Sometimes I feel like I'm ready to explode and tell everyone to "f off" so that I can go back to being how I used to be. But at the same time, it's almost like I forgot how to "let go" and be more comfortable with myself. I have never, by any means, been a free spirit. I've always felt constrained to some degree (as we all have) but it used to be under controll. Now it takes great effort to remove myself from a small group of people because I feel like if they notice I am leaving, I'll be interrogated.

Any ideas or suggestions would be appreciated.

Veighen
11-30-07, 12:44 PM
I think I can understand some of what you said...

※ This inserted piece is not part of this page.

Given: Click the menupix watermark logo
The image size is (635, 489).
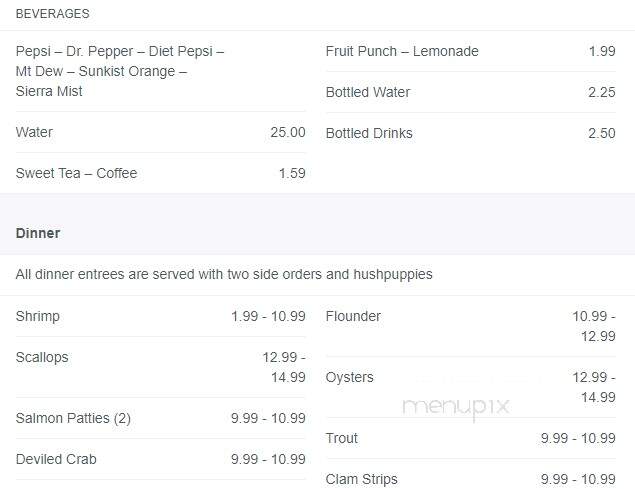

I live in a situation where I am currently FORCED to be someone I'm not. I have to hide my hyperactivity when it arises, quiet my crazy little on the spot songs I normally do, basically not laugh....not show any REAL emotion.. even if I am having the worse day of my life.. I have to suck it up and put on a front.

I HATE IT!

I want to be MYSELF, and, I cant... I'm not allowed. The people I live with could never accept or understand me.

I feel constant criticism...pressure to be better and not make mistakes.

The anxiety that this places on me as well as outside influences (work, school etc...etc...) can be overwhelming and has made so miserable at times that I am now trying a new approach much like you.

By downplaying things.. or IGNORING them completely.

It doesnt help. This is your life dont let other people live it for you...or determine how you should live.

There are many kinds of people in this world.. some accept you..and most dont. Just look for the ones that dont have their heads shoved so far up their own :eek: !

I'm looking.

If you're not happy, whats the point?

I know I am not happy, and, wondering...whats the point.

Bryanh30
12-02-07, 05:22 AM
To some degree we must all conform. It sucks, but in order to get by either we must conform or live on the street. Over time that becomes a slow burning anger within us. Why is it so hard, why must I do this or do that and why can't I just do it. Look at that guy or girl how well she can just do what she needs to do and move on. It is upsetting and telling someone that you have ADD or ADHD just gives you a cold look as if you are asking them to feel sorry for you. It's not going to change any time soon. You have to find your own way. Find the things you are good at and make those your first tasks.

We are all frustrated, you are not alone.